Situated two kilometres inside the forest, around 10 minutes drive from the Martinselkonen Wilderness Lodge, these purpose-built hides provide a fantastic location to watch and photography bears at close range.
Two purpose-built, wooden, main hides occupy a fantastic position in a forest clearing: the larger one has ten comfortable coach-style reclining seats, while the adjacent smaller hide has seats for nine people. Conditions are basic: each hide has bunk beds where you can rest (sleeping bags and pillows are provided), and a dry toilet; pro-hides (see below) have no proper toilet, only a bucket. In June and July there are a lot of mosquitoes, but these are generally not a problem inside the hide.

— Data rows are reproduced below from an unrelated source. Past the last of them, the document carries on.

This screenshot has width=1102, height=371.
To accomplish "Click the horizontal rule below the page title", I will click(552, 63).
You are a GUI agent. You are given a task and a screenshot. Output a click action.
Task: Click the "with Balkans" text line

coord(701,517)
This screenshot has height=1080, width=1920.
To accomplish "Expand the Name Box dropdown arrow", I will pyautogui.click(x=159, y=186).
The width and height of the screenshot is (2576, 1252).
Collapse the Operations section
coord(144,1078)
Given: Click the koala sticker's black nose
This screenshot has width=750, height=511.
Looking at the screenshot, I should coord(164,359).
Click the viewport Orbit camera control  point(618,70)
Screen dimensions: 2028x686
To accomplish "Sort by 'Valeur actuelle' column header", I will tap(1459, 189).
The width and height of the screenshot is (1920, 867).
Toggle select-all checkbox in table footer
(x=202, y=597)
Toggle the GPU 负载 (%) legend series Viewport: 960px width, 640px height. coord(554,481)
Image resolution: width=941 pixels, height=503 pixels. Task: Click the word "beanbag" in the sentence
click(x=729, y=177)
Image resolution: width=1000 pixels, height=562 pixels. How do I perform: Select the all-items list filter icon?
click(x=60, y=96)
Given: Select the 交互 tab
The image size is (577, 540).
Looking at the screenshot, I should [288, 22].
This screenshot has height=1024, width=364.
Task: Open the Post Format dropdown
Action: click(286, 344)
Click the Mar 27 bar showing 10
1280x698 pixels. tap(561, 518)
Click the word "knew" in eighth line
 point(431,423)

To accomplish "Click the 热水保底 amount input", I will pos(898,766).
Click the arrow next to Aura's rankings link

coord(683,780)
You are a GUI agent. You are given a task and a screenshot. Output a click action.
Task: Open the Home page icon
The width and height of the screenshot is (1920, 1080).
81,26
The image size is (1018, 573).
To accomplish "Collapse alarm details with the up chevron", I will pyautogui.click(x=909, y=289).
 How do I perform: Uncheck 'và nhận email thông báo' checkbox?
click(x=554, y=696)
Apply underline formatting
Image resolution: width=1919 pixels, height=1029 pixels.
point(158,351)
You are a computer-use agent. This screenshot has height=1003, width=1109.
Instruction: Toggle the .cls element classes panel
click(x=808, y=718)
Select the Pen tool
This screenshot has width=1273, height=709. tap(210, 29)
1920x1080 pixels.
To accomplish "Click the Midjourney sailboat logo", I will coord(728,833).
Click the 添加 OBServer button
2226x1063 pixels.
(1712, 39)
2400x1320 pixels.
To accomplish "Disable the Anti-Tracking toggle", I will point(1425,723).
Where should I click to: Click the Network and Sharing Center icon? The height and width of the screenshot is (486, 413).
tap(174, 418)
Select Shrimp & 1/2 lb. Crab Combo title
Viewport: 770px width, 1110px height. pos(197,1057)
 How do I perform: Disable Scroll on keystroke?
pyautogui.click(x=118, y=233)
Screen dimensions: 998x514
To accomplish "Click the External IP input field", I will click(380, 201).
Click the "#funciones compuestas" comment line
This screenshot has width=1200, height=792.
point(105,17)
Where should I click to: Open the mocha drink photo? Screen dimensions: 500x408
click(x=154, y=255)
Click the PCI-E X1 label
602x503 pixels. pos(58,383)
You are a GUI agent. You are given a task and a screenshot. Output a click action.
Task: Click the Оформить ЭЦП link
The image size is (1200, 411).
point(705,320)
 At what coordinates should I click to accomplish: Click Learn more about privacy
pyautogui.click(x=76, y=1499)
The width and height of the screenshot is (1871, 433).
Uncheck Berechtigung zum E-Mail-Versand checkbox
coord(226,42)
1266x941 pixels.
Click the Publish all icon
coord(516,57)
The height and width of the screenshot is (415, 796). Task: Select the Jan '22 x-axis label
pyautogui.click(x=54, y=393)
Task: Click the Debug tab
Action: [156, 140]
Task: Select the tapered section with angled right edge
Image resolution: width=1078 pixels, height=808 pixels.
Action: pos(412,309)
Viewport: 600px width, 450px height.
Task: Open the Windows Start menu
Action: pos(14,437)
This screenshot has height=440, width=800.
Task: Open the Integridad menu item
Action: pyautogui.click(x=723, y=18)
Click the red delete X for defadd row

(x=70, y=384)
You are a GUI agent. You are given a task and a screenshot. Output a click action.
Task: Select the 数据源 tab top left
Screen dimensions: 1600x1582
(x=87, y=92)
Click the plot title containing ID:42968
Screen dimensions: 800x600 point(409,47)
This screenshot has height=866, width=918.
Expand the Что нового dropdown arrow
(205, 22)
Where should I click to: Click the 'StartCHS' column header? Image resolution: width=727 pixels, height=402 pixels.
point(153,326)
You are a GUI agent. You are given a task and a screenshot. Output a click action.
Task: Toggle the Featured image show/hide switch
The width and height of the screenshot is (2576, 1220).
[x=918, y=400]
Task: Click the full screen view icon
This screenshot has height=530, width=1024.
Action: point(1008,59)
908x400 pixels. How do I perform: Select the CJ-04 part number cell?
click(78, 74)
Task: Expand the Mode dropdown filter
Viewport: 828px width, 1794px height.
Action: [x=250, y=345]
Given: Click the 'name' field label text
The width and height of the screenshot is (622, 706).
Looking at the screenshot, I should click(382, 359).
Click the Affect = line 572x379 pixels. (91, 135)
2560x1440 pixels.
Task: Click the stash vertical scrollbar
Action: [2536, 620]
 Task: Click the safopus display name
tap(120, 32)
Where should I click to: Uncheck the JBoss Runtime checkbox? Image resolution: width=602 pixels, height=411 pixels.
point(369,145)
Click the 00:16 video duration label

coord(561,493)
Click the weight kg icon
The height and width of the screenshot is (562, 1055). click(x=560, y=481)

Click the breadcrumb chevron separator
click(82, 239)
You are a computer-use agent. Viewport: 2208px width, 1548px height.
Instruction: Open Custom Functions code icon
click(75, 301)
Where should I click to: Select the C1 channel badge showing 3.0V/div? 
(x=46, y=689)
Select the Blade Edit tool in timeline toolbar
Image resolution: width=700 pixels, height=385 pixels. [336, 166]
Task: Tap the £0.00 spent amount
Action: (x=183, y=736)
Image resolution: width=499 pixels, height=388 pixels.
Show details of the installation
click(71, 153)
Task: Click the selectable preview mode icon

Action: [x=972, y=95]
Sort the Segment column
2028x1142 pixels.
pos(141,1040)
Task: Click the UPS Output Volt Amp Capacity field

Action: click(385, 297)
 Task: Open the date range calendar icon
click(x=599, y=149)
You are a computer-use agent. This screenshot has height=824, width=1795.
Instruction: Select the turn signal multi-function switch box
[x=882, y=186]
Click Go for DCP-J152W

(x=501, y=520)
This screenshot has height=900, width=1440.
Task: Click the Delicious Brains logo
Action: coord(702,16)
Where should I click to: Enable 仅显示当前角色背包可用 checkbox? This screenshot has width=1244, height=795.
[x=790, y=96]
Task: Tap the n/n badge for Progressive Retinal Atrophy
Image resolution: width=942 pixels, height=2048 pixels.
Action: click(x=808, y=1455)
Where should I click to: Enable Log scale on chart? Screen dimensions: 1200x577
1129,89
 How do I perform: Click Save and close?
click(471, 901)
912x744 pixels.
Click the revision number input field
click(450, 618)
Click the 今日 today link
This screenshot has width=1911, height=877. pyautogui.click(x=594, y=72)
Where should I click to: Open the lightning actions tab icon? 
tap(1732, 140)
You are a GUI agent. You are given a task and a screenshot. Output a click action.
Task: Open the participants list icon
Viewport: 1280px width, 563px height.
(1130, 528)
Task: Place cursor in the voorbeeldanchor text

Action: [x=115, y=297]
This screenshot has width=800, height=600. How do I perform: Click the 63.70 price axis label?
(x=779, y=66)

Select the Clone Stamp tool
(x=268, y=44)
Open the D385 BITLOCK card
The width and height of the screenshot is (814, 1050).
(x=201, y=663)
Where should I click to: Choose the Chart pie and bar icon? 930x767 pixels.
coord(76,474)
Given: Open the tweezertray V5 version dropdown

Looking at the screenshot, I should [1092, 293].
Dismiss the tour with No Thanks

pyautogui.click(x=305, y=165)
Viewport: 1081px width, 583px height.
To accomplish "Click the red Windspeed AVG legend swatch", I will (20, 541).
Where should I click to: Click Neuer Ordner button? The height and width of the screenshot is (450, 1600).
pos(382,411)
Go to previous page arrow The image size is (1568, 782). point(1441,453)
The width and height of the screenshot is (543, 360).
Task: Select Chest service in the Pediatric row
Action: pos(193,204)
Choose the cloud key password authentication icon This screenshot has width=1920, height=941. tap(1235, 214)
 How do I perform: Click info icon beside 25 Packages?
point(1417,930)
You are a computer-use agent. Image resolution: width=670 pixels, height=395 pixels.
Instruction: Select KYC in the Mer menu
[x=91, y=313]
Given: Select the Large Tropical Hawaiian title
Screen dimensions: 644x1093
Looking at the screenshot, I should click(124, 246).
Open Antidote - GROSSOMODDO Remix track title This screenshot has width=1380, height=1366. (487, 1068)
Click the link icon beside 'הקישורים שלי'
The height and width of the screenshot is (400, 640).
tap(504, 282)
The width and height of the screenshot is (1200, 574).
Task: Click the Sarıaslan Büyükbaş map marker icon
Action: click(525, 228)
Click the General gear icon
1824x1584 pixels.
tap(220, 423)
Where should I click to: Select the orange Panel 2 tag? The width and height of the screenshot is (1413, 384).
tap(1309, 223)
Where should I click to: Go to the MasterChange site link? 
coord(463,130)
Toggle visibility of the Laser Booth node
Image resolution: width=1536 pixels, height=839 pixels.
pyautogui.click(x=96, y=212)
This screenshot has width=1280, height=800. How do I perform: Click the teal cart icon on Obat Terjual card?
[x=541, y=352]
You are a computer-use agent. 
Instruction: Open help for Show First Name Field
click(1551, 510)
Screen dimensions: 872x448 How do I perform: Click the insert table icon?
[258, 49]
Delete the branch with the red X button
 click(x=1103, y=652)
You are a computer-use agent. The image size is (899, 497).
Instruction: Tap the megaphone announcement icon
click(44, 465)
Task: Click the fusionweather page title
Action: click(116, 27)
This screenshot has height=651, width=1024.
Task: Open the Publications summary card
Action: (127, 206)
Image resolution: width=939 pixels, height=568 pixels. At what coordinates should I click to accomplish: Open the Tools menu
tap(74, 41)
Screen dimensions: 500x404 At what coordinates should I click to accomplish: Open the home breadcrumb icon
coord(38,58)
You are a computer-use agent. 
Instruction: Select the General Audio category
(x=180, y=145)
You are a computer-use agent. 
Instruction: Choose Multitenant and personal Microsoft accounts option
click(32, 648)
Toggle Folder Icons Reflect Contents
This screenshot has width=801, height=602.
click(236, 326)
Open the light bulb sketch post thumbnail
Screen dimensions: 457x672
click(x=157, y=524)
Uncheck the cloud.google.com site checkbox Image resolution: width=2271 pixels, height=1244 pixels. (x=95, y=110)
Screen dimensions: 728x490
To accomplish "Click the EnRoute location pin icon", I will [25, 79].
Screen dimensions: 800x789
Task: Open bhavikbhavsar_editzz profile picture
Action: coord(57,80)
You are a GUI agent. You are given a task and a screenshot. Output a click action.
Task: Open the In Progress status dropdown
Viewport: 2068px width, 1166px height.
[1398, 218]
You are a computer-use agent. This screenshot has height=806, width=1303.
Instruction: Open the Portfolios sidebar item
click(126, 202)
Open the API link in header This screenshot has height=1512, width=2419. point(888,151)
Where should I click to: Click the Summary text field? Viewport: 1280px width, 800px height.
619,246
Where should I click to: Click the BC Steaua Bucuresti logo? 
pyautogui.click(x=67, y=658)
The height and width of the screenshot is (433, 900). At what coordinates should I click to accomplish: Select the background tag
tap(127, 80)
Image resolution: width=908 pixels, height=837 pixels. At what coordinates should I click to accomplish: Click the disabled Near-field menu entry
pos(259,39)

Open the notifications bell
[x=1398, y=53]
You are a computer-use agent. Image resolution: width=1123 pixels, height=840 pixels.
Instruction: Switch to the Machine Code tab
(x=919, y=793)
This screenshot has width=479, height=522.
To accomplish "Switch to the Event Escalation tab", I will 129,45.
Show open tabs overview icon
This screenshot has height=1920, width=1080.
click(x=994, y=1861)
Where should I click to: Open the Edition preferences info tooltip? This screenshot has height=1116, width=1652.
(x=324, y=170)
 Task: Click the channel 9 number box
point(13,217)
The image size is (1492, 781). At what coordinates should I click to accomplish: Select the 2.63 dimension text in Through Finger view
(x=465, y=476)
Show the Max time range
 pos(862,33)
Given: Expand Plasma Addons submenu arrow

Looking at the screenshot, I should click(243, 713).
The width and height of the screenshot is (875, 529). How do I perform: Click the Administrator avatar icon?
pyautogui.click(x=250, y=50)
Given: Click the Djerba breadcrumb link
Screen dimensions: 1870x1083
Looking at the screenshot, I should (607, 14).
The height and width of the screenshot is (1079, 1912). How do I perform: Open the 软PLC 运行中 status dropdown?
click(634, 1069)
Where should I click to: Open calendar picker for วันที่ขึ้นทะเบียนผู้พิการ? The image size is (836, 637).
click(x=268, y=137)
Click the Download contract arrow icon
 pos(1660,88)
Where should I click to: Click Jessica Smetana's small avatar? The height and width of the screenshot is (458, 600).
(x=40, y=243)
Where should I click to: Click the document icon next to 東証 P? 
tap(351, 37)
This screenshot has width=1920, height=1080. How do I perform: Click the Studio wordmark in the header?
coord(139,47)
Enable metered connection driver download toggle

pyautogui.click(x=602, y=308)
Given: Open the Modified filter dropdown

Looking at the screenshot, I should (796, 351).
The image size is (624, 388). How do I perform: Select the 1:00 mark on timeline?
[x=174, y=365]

Both hides are equipped with sound amplifying systems so you can pick up external noises easily, and camera ports that allow unobstructed photography. If you wish to take photos of the highest quality, you can book one of six professional hides on payment of a supplement. Due to limited availability, these must be reserved in advance:
200 metres from the main feeding site is a boggy area, where the oldest pro-hide – for up to three people – is located. Roughly 100 metres away is a second pro-hide, also for up to three people. Each hide has six camera holes. From here you can photograph bears in a more open area against a background of old-growth forest, which offers better lighting than in the forest. In early spring, the snow remains longest on the boggy area – so this is the best spot to photograph bears in a snowy environment.
The newest pro-hide, which takes three people, is beside a small pond in an open boggy area, around 30 metres from forest cover, so lighting is good. It stands on a route bears use to approach the feeding site, around one kilometre from the two main hides, but only half a kilometre’s walk from the drop-off area.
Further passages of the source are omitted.